### Task objective
When the line containing "Cancel the Cells" is reached, begin transcribing. Continue exactly through the final line of the listing, and return nothing else.

##########

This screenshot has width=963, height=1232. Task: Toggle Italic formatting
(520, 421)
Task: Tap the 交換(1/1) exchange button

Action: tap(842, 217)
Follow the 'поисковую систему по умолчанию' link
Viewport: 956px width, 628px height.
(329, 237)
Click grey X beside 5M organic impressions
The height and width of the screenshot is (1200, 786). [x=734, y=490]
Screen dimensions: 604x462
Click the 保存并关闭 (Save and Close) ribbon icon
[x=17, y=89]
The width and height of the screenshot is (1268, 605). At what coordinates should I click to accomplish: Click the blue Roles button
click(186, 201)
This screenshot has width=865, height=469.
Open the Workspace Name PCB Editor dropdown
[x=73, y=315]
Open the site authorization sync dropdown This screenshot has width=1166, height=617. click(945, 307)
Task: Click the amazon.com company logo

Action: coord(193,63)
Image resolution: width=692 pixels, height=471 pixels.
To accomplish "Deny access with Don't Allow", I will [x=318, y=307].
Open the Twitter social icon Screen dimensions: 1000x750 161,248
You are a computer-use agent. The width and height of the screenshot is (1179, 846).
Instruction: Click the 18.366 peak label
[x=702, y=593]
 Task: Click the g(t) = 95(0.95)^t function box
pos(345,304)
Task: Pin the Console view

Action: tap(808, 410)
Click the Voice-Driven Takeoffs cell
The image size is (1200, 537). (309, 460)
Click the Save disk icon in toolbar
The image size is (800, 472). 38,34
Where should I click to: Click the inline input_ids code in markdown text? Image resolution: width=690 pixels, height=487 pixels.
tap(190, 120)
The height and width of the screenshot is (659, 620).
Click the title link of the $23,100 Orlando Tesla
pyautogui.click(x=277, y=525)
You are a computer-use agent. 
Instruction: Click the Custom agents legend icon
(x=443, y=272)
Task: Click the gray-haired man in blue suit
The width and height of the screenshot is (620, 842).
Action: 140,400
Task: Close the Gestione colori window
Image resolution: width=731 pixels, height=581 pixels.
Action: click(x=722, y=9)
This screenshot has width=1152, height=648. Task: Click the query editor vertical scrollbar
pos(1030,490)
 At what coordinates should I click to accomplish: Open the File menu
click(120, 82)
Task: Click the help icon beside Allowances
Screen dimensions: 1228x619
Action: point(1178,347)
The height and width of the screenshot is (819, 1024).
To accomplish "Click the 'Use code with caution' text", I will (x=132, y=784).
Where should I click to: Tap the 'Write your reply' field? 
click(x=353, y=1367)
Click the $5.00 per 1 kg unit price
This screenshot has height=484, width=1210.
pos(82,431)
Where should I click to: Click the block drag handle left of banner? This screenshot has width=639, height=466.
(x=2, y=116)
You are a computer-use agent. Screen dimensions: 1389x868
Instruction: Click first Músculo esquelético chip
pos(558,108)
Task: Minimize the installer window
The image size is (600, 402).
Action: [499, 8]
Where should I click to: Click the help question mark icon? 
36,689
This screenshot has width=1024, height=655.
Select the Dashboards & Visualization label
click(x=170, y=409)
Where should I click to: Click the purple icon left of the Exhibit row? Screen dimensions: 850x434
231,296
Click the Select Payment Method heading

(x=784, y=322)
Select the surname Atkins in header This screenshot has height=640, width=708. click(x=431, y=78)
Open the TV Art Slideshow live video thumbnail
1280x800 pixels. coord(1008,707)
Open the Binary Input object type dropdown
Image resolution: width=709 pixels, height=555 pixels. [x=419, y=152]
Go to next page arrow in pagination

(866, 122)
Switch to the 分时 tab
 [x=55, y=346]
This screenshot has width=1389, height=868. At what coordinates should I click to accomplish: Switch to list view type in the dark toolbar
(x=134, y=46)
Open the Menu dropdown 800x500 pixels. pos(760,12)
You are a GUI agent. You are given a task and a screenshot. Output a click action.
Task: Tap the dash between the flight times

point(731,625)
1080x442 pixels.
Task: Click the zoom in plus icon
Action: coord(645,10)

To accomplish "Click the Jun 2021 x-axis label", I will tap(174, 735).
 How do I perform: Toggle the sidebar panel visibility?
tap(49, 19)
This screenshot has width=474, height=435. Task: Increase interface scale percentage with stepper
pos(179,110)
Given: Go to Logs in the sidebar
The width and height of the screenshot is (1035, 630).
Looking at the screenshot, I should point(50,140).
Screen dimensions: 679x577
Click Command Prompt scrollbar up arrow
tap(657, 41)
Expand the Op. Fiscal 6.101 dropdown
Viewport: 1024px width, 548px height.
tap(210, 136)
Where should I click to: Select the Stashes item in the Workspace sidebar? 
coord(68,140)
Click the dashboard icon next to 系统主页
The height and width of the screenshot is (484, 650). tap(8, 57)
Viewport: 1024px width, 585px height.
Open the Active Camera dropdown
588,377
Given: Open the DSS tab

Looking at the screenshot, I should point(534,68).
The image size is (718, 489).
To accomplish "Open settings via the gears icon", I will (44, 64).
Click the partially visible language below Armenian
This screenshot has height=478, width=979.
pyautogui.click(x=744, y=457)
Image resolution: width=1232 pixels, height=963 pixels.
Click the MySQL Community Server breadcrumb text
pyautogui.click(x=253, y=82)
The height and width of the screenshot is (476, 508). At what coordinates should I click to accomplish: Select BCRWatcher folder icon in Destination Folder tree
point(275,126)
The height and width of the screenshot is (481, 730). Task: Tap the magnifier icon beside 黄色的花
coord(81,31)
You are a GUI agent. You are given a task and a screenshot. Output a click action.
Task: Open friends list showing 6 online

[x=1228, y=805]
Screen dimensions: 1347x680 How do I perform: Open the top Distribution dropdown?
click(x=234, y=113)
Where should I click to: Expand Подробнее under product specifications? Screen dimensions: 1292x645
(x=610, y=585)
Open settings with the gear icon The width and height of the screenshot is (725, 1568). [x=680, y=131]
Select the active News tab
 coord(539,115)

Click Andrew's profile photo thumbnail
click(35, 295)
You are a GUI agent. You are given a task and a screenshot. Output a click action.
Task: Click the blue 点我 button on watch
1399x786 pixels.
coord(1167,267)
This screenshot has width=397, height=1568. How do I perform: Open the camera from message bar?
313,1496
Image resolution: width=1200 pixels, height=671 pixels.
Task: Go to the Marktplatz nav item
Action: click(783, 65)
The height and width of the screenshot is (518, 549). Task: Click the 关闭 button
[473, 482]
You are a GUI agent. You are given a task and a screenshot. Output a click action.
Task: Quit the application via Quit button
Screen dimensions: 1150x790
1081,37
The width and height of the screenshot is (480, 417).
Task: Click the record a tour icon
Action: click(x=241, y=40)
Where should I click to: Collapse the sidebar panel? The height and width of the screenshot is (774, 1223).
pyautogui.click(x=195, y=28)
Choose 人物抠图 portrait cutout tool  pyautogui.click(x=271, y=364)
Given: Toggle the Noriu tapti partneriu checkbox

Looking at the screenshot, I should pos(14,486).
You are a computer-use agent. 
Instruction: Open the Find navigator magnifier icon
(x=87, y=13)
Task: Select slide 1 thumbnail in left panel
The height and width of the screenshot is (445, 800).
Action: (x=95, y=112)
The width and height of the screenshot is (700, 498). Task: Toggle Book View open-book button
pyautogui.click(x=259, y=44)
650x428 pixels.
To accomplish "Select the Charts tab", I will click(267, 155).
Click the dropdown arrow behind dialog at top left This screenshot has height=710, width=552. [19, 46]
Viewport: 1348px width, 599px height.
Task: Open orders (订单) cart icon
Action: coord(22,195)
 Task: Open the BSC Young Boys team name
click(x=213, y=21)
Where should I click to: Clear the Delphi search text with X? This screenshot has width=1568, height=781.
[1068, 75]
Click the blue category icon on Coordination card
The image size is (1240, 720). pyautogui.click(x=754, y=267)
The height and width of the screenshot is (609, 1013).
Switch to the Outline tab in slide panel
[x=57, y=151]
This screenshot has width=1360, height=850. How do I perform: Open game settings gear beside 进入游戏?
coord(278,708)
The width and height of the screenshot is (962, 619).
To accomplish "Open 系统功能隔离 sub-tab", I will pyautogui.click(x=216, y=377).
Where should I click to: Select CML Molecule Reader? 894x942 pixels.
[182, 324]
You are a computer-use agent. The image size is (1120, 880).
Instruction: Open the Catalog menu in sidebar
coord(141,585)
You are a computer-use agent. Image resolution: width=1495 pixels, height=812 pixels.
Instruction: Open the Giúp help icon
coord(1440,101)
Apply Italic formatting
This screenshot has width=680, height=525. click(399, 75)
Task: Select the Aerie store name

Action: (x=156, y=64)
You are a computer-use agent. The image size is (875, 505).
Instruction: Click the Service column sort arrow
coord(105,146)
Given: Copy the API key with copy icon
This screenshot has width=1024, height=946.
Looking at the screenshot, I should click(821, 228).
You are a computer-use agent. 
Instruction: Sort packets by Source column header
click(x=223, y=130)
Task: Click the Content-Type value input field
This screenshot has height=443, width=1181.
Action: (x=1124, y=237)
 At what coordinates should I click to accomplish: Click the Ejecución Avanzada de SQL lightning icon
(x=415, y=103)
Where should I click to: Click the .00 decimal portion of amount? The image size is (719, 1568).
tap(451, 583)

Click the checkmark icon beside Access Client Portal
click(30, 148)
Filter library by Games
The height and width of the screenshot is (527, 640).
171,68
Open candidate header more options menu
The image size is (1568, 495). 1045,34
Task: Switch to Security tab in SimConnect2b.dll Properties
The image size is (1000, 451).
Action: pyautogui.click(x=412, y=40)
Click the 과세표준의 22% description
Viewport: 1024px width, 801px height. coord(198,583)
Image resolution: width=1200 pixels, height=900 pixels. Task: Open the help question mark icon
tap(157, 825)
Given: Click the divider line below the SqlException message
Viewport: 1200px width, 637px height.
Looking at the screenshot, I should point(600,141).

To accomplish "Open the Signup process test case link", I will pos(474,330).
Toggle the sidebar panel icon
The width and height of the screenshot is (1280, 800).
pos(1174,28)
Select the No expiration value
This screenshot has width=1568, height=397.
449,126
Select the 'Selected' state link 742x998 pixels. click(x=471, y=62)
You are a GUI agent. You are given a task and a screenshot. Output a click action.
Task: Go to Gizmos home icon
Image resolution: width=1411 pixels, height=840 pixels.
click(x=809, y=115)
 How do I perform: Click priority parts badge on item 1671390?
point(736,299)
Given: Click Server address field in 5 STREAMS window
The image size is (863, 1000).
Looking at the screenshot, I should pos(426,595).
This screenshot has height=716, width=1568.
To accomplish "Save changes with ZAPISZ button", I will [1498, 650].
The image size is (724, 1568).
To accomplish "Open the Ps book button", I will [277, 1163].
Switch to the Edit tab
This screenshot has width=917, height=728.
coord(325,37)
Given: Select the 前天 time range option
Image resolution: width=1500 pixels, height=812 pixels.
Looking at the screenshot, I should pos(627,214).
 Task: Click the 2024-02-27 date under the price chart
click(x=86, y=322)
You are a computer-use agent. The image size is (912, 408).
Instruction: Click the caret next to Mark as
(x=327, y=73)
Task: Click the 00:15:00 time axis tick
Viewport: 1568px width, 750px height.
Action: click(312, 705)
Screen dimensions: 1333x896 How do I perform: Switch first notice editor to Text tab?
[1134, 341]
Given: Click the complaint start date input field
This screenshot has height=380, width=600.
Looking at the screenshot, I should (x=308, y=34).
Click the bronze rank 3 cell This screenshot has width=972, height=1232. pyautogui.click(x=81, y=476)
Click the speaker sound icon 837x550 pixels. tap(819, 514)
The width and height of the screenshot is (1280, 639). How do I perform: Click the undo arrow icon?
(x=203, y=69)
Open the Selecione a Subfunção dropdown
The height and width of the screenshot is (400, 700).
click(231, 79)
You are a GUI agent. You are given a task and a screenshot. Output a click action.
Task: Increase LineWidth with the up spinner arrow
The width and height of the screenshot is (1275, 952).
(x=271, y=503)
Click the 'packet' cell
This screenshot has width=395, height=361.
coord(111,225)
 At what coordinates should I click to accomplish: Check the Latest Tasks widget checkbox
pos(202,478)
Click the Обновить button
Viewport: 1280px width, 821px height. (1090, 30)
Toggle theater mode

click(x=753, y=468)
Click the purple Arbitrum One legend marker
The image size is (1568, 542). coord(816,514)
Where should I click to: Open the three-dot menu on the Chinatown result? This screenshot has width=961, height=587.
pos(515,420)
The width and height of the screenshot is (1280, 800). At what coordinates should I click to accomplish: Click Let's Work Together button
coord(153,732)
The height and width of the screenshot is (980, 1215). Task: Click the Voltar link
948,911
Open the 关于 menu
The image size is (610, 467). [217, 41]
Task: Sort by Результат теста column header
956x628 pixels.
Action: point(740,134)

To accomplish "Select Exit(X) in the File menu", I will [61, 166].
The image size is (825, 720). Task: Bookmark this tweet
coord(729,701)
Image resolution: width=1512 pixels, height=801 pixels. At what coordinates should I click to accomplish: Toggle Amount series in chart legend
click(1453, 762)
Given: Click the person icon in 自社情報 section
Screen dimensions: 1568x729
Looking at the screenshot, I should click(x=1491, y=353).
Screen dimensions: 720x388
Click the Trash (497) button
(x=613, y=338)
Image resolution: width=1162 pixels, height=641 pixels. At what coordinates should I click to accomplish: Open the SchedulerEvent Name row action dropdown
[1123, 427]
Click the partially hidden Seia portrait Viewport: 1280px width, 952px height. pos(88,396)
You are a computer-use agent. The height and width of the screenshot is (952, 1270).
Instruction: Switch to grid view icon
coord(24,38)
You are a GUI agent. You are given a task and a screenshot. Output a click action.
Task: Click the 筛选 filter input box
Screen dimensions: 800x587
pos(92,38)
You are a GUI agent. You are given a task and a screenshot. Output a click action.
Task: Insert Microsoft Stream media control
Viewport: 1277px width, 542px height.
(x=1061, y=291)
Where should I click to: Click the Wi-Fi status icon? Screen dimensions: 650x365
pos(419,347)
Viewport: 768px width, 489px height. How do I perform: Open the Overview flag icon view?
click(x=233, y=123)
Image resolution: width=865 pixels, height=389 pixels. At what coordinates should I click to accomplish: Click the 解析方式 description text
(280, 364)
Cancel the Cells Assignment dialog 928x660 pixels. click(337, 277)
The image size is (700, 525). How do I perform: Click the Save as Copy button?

##########

### Response to the task
Cancel the Cells Assignment dialog 928x660 pixels. click(337, 277)
The image size is (700, 525). How do I perform: Click the Save as Copy button?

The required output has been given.